Over the next two years, the dealership interviewed other potential restaurant or coffee shop owners, hoping to find a "unique" proprietor who represented and cared about the Dearborn community, adds Village Ford sales operations manager Krista Rains.

In 2022, after Anson launched Brazen Bagels' residency from within IceBurg, the dealership became a regular customer. In December of that year, it offered Brazen Bagels a $21,000 loan, with a 4% interest rate over four years, to take over and renovate the café, Anson says.

Village Ford owns the space, but Anson doesn't pay rent. The dealership benefits from a heightened sense of hospitality and convenience by hosting the bagel shop, and wanted to provide the young couple with the opportunity free of charge, Rains says. "It's been a fabulous fit," says Seavitt.

Anson and his wife used the loan money to renovate the café, shutting down their IceBurg outpost and spending six months installing new equipment like a sandwich station, cooler, bagel kettle, work tables and a sink. During those six months, Anson bolstered his income by working at a local deli and using his wife's car to deliver DoorDash again, he says.

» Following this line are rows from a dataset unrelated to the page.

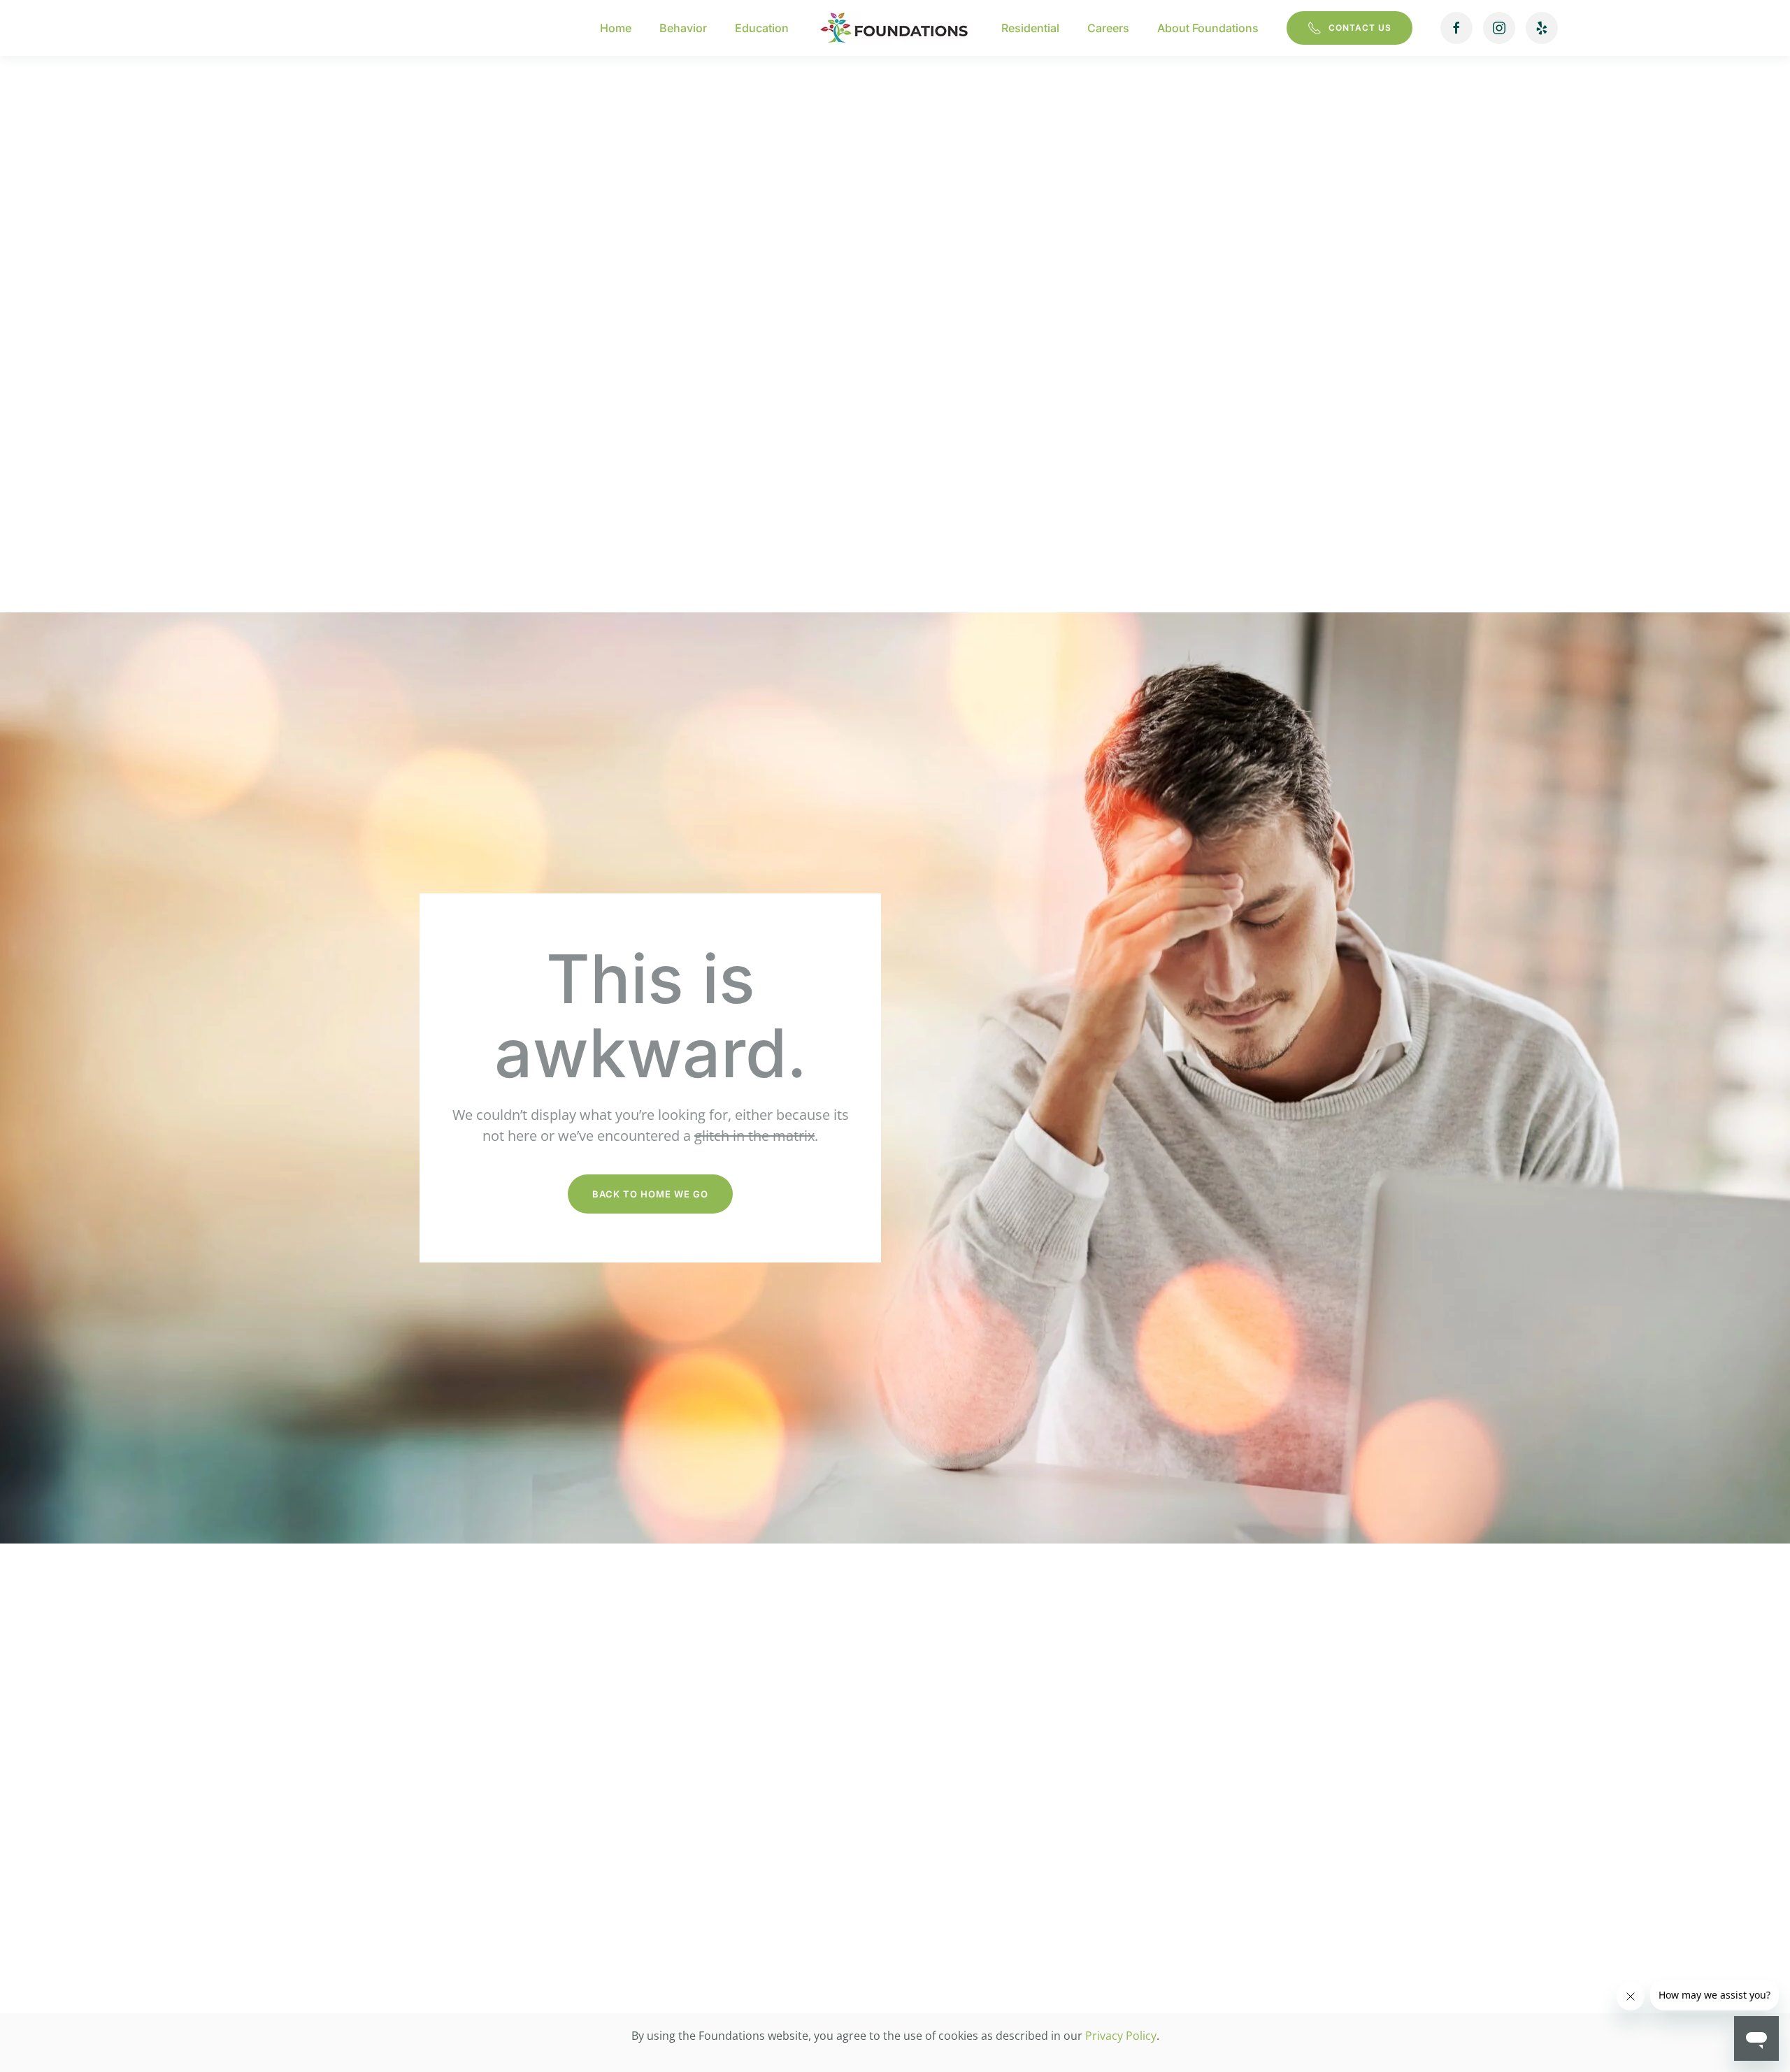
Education (762, 28)
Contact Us (1360, 27)
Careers (1108, 28)
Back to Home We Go (650, 1194)
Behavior (683, 28)
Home (615, 28)
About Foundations (1208, 28)
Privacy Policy (1121, 2035)
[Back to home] (895, 28)
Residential (1030, 28)
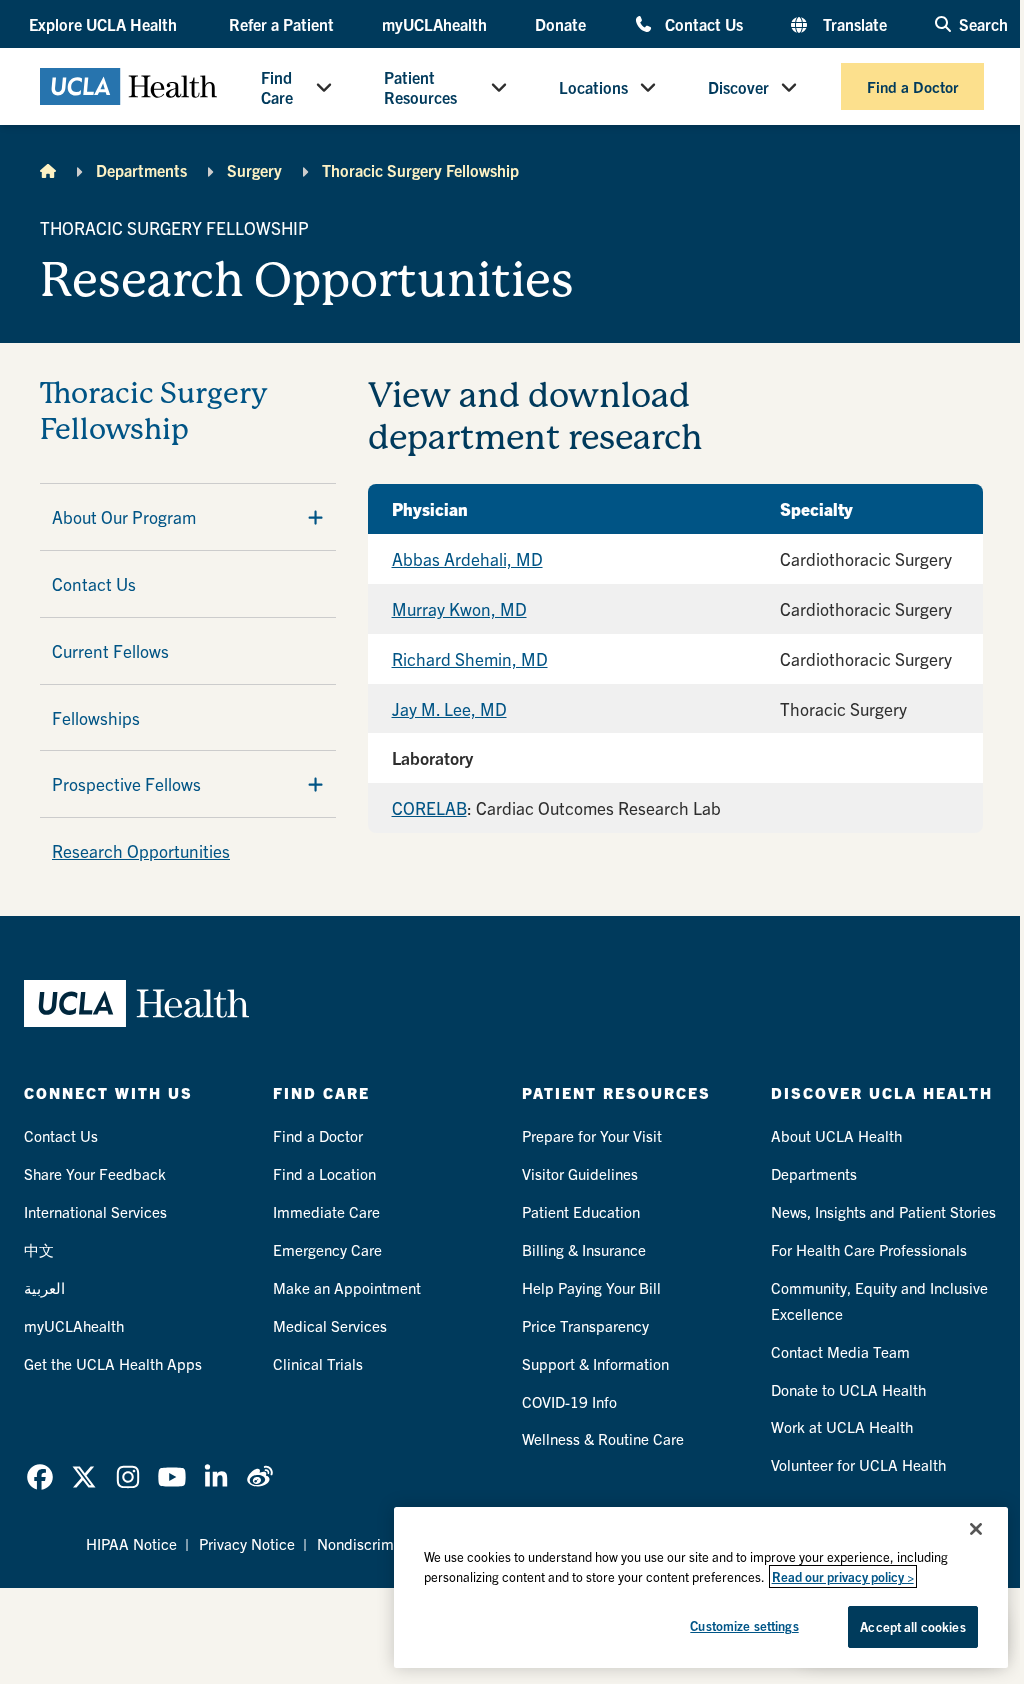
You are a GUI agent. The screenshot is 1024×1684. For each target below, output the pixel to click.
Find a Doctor (912, 86)
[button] (105, 24)
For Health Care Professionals (869, 1249)
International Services (95, 1211)
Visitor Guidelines (580, 1173)
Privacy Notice (247, 1543)
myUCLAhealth (434, 24)
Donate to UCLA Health (848, 1389)
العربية (44, 1287)
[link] (40, 1477)
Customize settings (744, 1625)
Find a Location (324, 1173)
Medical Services (330, 1325)
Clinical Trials (318, 1363)
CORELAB (429, 807)
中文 (39, 1249)
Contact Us (704, 23)
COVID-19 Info (569, 1401)
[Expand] (315, 517)
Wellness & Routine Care (603, 1438)
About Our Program (124, 516)
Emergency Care (327, 1249)
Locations (593, 87)
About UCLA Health (836, 1135)
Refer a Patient (281, 24)
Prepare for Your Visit (592, 1135)
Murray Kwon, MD (459, 608)
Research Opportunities (141, 850)
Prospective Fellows (126, 783)
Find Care (277, 87)
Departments (141, 170)
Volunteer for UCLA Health (858, 1464)
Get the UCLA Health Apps (113, 1363)
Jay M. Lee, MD (449, 708)
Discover (738, 87)
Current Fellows (110, 650)
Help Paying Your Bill (591, 1287)
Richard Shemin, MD (470, 658)
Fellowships (96, 717)
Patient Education (581, 1211)
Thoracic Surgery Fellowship (420, 170)
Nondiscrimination (378, 1543)
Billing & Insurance (584, 1249)
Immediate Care (326, 1211)
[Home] (48, 170)
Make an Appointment (347, 1287)
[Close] (976, 1529)
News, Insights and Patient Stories (883, 1211)
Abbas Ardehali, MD (467, 558)
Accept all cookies (912, 1626)
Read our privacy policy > (843, 1576)
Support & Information (595, 1363)
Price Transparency (585, 1325)
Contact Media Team (840, 1351)
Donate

Jacob and Megan Anson run Brazen Bagels in Dearborn, Michigan.
Brandon Mata for CNBC Make It

After reopening at the dealership, Brazen Bagels established wholesale partnerships with five local bakeries and markets — no contracts, just business owners verbally agreeing to support each other, says Anson. He relied on some of those relationships "pretty heavily to stay afloat before the word got out that we were hidden inside Village Ford," he says.

Today, he has one wholesale partner — a coffee shop called Kekoa Brew Co. — which sells about 28 dozen bagels per week, constituting roughly 12% of Brazen Bagels' revenue. The rest comes from the brick-and-mortar space, where regulars stop by before work, during lunch or late at night during Ramadan in a heavily Middle Eastern town.

"How often do you go to get your car fixed, and you wind up with the best bagel you're ever going to have?" says Abdullah Hammoud, the mayor of Dearborn. "I mean, very seldom."

Despite the local popularity, Anson says he has little interest in opening a second location: Right now, he enjoys having a "small, humble" business. He may potentially launch a small food truck someday, as a more sustainable extension of the brand, he says.

"I don't think a second location would make me happier," says Anson. "And I don't think there's a way it could be as good as the one that me and Megan run. ... The entire reason why we're successful is because everything has to be perfect and intentional and worked on every day."